L’état d’ébranlement de la France au terme de trois semaines d’émeutes en dit long, Monsieur le Président, sur notre enfer dans la mesure où, par ici, le feu couve partout, éclate çà et là, faute de réponses adéquates à une demande sociale forte, qui est d’abord celle des jeunes.

Comme à Clichy-sous-Bois, dans le Val-d’Oise, le Val-de-Marne et ailleurs, ils sont en colère du fait du chômage massif, de la démission et du manque de vision des aînés, décideurs et parents. Ils n’attendent pas au pied des immeubles mais sous les arbres, le long des caniveaux sales qu’ils auraient pu curer et fermer en s’appropriant ainsi leurs quartiers si les milliards qui viennent d’être investis dans l’aménagement de quelques artères, pour votre passage avaient pu être négociés et utilisés autrement (...).

De part et d’autre du mur de Schengen, Monsieur le Président, à Ceuta et Melilla, et dans vos banlieues, ce sont les mêmes jeunes qui viennent de mettre subitement et violemment à nu l’échec lamentable de la mondialisation néolibérale qui a déteint sur la politique de coopération et d’intégration à la française. Ils rappellent que la même logique marchande engendre le même chômage, la même détresse humaine et la même révolte, chez vous, chez nous et ailleurs (...).

L’Afrique et la France ont plus que jamais besoin d’espaces, de dialogue véritable, mais aussi de liberté et de vérité, où la pensée sur les causes et les réponses aux migrations, par exemple, ne sera pas le monopole des pays riches (...).
Ensemble, nous repenserons les accords de partenariat économiques, qu’il s’agisse de l’accord de Cotonou ou du processus de Barcelone, de telle sorte que les peuples d’Afrique, notamment les jeunes, puissent tirer le maximum de profit de leurs richesses : minerais, pétrole, matières agricoles, etc.
Nos élections n’auront plus besoin d’être supervisées et nos élus surveillés et sanctionnés pour mauvaise application de vos instructions, parce qu’ils auront à mettre en oeuvre des politiques économiques que nous aurons convenues avec eux.

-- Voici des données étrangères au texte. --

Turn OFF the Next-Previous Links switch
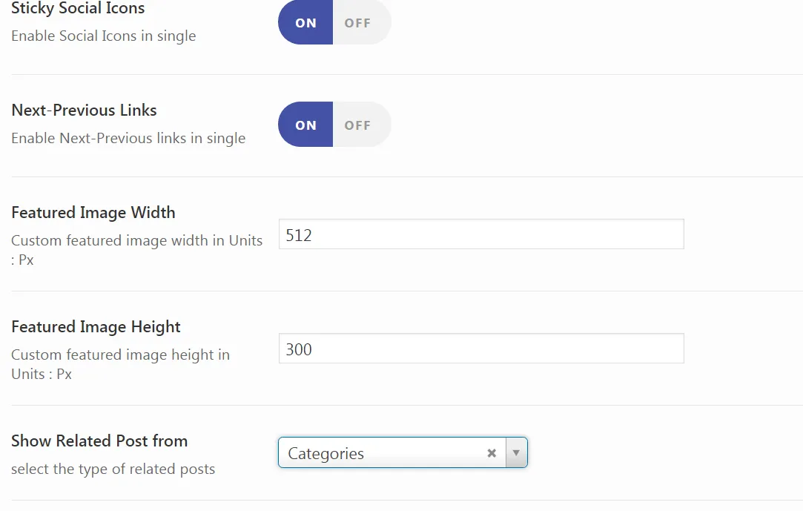 coord(358,125)
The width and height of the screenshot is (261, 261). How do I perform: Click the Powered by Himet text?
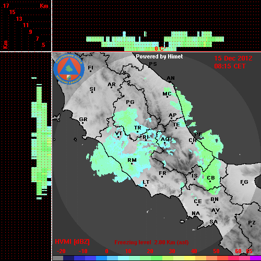tap(159, 56)
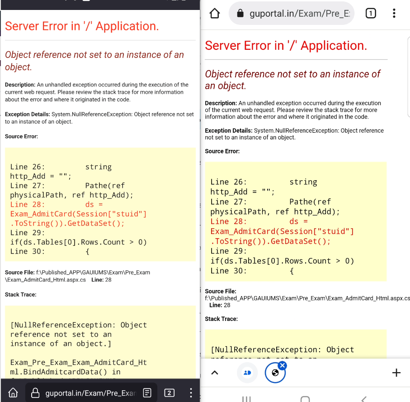Select the active globe tab in the tab strip
Screen dimensions: 410x402
pos(275,372)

Elles ne seront pas non plus l’occasion de bousculades ni de tueries parce que nos peuples et surtout les jeunes seront avisés, exigeants et regardants quant à la gestion des ressources que dégageront nos propres efforts de transformation économique, sociale et culturelle.
Dans une Afrique réhabilitée dans ses droits économiques, politiques, sociaux et culturels, Nicolas Sarkozy et autres ultralibéraux, n’auront plus à s’arracher les cheveux quant aux moyens de mieux barricader l’Europe et d’en expulser les non-solvables (...).

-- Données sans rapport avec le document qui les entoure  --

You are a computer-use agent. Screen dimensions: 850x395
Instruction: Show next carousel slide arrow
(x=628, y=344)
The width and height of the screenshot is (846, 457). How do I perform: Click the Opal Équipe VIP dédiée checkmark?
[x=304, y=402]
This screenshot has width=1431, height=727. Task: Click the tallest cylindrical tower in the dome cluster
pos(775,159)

Sachant l’importance que vous attachez à la diversité culturelle, vous aimerez, j’en suis persuadée, ces nouvelles cités africaines, gérées par des élus qui privilégient la demande de leurs concitoyens.

Telle est, Monsieur le Président, ma prière de femme noire et africaine, en cette veille de votre arrivée dans cette « ville plate-étalée », pour l’instant « passée à côté de son cri... de son vrai cri, le seul qu’on eût voulu l’entendre crier parce qu’on le sent sien lui seul », comme dirait Aimé Césaire.
Un autre partenariat entre l’Afrique et la France est indispensable.